BrainStorm Cell Therapeutics Inc. announced that it has submitted a Special Protocol Assessment (SPA) request to the U.S. Food and Drug Administration (FDA) for a Phase 3b study of NurOwn, its investigational treatment for amyotrophic lateral sclerosis (ALS). The submission follows an in-person meeting that BrainStorm held with the FDA in December 2023. The interactions leading up to this submission have provided guidance on advancing the planned Phase 3b trial.

Participating in an SPA program would allow BrainStorm to reach consensus with the FDA on its clinical trial design, including the proposed statistical analysis, before the study is initiated.

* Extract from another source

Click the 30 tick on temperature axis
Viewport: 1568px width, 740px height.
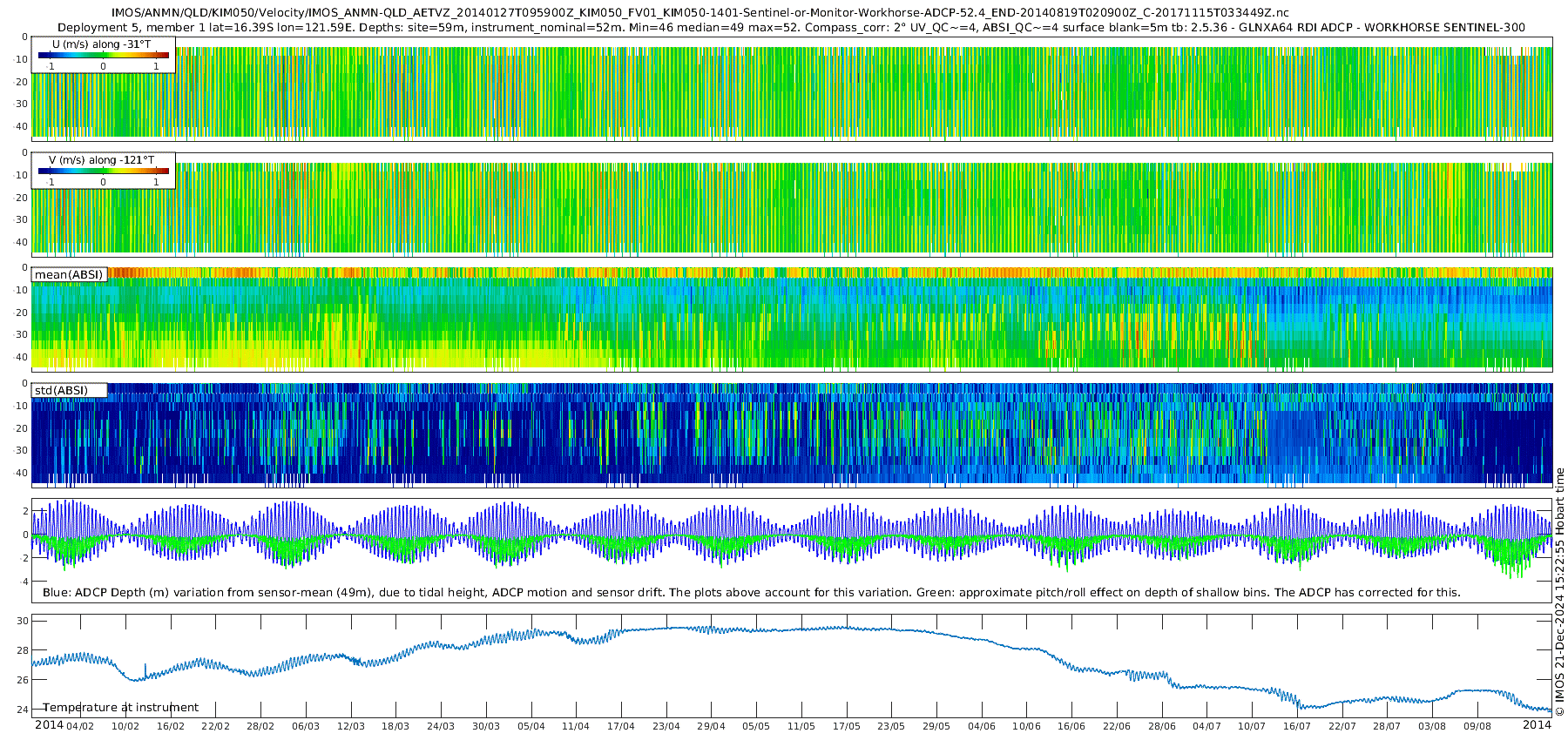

This would help ensure that the study would be considered adequate to support a future marketing evaluation. A Special Protocol Assessment (SPA) is a process in which drug developers may ask to meet with the FDA to reach agreement on the design and size of certain clinical trials to determine if they adequately address scientific and regulatory requirements for a study that could support marketing approval.

An SPA agreement indicates concurrence by FDA with the adequacy and acceptability of specific critical elements of overall protocol design for a study intended to support a future marketing application. These elements are critical to ensuring that the trial conducted under the protocol can be considered an adequate and well-controlled study that can support marketing approval. Feedback on these issues provides the greatest benefit to companies in planning late-phase development strategy.

An SPA agreement does not indicate FDA concurrence on every protocol detail. The NurOwn®? technology platform (autologous MSC-NTF cells) represents a promising investigational therapeutic approach to targeting disease pathways important in neurodegenerative disorders.

The NurOwn clinical program has generated valuable insights into the pathology of ALS, as well as disease progression and treatment. Since the initial Phase 3 readout, BrainStorm has shared the full dataset through rigorous peer-reviewed analysis, including: quantification of Floor Effect, which had been noted, but never before explored in depth; evaluation of multiple pre-specified biomarkers, collected at seven different points across 20 weeks during the trial, allowing a longitudinal view; and analysis of genetic data, which represents one of the first ALS trials to prospectively invoke pharmacogenomic analysis of clinical outcome, offering great promise for the development of future treatments for ALS.